Konrad Duden.

Vorbemerkungen.

Die früher an dieser Stelle gegebene Darlegung der bei der Auswahl der aufzunehmenden Wörter und der Feststellung ihrer Schreibung befolgten Grundsätze erscheint jetzt überflüssig. Nachdem dies Buch in mehr als 100,000 Exemplaren Verbreitung gefunden, darf wohl angenommen werden, daß der Plan desselben im allgemeinen das Richtige getroffen hat und einer Rechtfertigung nicht weiter bedarf. Es folgen daher sofort einige

Ergänzende orthographische Regeln.

Diese sind zum Teil solche, die zur Begründung der im Wörterbuch befolgten Schreibung dienen sollen, zum Teil solche, welche sich an den einzelnen Wörtern nicht veranschaulichen lassen.

Über die S-Laute.

In betreff des S-Lautes in Verbindung mit andern Konſonanten merke man folgendes:

Vor t und p ſteht in der Regel ſ, also: faſten, Knoſpe; ebenſo in Fremdwörtern, z. B. Diſtanz, Deſpot. Nur bei Zuſammenſetzungen, deren erſter Teil auf s ausgeht und leicht als ein ſelbſtändiger Beſtandteil der Zuſammenſetzung erkennbar iſt, bleibt dieſes s auch vor t und p, z. B. distribuieren, disputieren; dagegen abſtrakt, abſtrus, Abſtinenz.

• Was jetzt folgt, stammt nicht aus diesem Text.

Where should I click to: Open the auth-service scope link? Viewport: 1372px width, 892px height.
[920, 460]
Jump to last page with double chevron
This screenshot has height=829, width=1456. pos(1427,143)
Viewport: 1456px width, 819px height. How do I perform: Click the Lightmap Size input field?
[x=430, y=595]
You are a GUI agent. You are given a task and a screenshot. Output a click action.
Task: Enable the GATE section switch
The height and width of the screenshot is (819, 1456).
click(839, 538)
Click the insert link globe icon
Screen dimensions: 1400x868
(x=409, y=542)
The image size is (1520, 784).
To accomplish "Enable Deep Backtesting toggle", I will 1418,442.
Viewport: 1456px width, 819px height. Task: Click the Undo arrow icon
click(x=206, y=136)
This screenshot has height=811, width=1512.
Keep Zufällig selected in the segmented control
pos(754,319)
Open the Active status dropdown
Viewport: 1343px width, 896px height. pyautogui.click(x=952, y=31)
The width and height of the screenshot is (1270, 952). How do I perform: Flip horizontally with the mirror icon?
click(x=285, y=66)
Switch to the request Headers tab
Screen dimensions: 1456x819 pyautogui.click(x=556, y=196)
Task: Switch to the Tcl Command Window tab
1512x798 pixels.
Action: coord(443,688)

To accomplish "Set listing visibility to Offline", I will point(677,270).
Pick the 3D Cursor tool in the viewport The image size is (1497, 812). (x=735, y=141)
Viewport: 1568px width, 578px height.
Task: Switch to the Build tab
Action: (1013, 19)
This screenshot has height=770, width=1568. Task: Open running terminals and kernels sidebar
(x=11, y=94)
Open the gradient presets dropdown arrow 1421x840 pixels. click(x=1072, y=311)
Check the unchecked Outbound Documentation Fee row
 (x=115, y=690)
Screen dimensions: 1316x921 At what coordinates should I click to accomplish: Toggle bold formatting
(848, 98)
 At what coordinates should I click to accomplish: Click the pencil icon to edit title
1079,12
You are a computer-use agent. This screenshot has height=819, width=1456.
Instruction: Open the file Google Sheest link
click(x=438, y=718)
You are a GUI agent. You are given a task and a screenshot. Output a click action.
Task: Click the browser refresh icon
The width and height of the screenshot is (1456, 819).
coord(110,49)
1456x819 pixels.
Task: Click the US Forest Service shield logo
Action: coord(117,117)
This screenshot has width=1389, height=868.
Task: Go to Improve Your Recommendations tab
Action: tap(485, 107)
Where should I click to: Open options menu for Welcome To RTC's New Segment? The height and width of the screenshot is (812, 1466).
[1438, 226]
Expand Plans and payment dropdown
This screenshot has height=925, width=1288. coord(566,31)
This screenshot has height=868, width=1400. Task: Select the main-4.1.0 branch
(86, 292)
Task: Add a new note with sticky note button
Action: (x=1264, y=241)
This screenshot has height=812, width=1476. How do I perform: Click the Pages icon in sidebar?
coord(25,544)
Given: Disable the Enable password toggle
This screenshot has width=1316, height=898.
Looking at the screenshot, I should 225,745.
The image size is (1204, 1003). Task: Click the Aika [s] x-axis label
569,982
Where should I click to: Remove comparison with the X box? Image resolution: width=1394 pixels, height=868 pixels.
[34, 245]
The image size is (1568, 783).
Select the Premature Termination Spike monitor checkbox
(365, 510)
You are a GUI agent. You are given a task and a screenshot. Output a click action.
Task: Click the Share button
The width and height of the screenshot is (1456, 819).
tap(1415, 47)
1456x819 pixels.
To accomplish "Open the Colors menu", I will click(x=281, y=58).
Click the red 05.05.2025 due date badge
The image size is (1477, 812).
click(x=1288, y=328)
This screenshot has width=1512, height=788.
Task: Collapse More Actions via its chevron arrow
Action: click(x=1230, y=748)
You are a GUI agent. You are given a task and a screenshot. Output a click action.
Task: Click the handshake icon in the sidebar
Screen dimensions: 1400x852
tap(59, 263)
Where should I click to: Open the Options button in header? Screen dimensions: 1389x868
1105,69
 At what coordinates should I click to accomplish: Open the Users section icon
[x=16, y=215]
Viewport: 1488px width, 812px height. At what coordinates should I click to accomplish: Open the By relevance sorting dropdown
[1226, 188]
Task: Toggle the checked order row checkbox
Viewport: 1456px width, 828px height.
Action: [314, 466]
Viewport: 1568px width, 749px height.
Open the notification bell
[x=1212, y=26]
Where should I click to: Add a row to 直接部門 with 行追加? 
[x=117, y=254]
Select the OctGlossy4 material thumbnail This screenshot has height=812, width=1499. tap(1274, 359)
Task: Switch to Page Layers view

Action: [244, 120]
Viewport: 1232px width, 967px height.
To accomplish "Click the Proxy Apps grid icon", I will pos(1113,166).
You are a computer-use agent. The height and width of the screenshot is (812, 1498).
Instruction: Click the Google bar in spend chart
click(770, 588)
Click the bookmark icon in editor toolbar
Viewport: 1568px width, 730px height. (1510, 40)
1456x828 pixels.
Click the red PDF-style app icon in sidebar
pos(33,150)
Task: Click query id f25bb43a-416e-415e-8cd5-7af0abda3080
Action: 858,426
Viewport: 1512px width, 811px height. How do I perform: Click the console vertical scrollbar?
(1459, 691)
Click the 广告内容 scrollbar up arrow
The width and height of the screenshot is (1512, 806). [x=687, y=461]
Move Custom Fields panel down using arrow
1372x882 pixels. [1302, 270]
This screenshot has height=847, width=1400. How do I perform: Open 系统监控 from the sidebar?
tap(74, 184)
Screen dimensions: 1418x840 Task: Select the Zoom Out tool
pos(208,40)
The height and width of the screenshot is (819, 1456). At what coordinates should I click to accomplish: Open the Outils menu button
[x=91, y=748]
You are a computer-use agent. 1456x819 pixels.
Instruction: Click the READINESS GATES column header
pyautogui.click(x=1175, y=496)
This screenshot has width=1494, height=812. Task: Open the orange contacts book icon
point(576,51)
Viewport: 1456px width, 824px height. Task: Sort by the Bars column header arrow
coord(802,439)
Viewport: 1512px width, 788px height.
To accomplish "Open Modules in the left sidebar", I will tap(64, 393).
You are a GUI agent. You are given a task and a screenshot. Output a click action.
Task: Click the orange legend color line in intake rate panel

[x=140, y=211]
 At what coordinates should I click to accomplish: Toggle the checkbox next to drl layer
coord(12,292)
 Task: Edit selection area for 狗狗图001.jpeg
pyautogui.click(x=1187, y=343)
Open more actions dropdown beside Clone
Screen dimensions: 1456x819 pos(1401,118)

Bei tranſpirieren und ähnlichen iſt das s des erſten Beſtandteils vor dem ſ des zweiten ausgefallen.

Vor andern Konſonanten als t und p gehört der S-Laut in der Regel zur erſten Silbe und wird daher mit s bezeichnet, z. B. Maske, Boskett, Rekonvalescent, Diskus. Iſt aber aus der Etymologie oder den Lautgeſetzen erkennbar, daß der S-Laut zur zweiten Silbe gehört, ſo ſchreibt man ihn auch hier mit ſ, z. B. proſkribieren, obſkur.